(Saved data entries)
********************

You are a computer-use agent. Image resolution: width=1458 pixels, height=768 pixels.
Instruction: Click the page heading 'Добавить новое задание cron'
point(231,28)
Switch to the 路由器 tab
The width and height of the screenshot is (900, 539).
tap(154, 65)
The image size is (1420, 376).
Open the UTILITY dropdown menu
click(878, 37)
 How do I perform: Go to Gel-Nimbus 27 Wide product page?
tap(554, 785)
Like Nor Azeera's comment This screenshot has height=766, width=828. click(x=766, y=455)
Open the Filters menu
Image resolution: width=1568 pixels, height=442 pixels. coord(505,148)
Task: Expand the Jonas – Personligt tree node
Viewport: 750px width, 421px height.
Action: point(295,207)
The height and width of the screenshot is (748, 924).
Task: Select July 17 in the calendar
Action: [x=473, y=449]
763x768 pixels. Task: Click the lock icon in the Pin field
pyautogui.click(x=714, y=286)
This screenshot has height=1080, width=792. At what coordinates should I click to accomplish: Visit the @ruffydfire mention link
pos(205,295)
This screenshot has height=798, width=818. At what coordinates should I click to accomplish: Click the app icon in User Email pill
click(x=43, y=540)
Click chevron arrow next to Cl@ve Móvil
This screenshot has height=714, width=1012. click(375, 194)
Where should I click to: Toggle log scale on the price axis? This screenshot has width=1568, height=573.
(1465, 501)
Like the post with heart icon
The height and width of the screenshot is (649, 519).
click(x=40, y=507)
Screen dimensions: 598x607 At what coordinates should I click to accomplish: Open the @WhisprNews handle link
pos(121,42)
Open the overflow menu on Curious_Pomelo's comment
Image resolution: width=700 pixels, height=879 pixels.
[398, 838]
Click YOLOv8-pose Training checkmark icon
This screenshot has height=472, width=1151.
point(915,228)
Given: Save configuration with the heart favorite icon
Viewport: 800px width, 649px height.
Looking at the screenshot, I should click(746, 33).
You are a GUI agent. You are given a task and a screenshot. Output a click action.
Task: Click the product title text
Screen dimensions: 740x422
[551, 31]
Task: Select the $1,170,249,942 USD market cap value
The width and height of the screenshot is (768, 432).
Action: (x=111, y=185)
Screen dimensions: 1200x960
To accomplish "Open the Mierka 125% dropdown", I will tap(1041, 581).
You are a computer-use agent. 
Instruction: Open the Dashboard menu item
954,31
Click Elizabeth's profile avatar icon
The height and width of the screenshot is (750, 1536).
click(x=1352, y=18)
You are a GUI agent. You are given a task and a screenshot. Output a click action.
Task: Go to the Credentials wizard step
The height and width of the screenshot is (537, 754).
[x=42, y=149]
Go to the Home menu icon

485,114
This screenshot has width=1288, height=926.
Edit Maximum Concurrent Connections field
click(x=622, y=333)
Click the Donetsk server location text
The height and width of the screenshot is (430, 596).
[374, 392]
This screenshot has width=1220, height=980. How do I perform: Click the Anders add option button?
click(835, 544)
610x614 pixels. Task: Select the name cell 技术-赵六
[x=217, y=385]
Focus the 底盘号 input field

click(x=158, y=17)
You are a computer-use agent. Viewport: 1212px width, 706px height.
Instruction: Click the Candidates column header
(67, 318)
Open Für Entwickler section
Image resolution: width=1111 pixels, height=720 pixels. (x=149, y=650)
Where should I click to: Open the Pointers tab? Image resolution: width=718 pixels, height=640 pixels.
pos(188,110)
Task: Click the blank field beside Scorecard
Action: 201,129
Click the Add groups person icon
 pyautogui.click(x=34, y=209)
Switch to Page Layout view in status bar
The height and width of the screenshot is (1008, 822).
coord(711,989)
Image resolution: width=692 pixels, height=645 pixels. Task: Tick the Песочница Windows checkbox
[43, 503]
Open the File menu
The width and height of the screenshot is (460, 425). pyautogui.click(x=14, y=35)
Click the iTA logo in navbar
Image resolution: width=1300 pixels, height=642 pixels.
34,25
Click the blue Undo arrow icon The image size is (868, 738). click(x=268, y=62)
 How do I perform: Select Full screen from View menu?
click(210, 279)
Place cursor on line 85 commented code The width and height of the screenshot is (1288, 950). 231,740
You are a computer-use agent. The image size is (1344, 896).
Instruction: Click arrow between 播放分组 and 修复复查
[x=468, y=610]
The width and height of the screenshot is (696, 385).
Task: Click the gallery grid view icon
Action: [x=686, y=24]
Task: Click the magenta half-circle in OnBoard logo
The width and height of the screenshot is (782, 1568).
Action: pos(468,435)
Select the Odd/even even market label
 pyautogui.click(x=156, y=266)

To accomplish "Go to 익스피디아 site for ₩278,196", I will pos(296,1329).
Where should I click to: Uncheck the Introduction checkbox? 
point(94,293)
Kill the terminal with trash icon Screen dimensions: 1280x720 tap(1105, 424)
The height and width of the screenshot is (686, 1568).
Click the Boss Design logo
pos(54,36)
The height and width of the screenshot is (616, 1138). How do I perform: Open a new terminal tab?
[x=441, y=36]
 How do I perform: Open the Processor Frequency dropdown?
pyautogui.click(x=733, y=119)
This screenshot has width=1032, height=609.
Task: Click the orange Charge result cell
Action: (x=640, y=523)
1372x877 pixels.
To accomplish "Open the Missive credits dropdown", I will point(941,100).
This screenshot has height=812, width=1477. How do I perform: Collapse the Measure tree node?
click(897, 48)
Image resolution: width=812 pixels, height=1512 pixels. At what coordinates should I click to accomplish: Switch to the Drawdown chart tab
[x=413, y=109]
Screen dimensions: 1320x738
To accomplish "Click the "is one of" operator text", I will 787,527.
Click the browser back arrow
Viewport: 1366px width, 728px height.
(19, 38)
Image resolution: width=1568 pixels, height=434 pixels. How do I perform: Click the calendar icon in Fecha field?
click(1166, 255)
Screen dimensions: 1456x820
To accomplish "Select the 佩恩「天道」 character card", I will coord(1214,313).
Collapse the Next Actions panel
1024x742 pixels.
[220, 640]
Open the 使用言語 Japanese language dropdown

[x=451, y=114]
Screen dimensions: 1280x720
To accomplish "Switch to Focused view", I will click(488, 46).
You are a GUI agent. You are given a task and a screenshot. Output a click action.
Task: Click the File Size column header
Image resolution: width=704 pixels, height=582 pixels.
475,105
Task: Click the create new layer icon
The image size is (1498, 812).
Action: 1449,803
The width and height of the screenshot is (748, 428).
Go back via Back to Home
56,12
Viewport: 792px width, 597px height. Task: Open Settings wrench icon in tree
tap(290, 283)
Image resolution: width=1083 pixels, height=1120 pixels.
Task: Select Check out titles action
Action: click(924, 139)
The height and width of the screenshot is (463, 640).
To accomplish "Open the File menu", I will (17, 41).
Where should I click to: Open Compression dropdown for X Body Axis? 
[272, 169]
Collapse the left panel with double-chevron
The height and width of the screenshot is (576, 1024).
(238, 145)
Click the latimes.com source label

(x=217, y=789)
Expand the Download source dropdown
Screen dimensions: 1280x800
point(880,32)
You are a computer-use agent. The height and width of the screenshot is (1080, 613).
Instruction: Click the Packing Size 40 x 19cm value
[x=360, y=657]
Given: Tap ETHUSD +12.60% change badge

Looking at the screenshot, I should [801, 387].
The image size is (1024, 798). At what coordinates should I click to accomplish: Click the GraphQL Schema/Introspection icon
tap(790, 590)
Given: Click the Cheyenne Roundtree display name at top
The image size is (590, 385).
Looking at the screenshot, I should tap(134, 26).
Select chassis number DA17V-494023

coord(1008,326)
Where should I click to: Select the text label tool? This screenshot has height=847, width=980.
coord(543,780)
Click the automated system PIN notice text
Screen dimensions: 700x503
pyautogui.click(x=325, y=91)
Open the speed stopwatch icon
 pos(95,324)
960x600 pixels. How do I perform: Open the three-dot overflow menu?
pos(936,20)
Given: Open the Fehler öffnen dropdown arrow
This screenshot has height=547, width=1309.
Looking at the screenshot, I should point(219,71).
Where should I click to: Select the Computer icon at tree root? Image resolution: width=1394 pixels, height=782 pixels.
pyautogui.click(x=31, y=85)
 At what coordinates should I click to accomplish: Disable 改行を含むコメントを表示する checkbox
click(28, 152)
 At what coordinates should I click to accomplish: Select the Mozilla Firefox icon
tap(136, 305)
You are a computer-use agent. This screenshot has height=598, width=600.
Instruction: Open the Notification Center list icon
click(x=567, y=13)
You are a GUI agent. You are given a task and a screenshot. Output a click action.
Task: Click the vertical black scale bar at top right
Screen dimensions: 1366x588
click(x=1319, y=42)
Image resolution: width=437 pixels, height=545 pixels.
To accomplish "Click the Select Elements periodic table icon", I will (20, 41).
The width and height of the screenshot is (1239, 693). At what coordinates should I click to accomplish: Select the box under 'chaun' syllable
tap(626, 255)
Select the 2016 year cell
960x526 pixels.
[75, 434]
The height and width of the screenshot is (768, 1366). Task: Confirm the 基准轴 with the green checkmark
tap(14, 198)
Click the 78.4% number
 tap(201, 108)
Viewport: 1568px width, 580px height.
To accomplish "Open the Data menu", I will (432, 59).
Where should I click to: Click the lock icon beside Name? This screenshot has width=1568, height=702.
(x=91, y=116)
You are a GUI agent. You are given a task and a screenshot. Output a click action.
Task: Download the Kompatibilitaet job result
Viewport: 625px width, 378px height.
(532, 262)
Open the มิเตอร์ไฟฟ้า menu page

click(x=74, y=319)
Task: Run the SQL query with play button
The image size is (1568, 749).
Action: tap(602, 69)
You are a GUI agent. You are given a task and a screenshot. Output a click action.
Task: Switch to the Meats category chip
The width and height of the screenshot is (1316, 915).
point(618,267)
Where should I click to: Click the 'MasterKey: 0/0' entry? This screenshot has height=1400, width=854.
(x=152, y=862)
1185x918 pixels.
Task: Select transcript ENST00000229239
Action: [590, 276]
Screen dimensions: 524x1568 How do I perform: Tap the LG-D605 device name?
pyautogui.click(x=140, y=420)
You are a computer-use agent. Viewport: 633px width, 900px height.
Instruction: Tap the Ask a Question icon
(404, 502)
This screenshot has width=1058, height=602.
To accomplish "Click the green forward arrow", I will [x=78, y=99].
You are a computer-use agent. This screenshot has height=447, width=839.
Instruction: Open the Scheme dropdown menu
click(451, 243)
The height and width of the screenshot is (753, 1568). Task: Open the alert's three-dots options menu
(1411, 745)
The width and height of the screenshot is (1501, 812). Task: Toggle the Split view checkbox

********************

> **Your instructions**:
Wherever a line in the data above holds "Like", copy that line.

> **Exercise solution**:
Like Nor Azeera's comment This screenshot has height=766, width=828. click(x=766, y=455)
Like the post with heart icon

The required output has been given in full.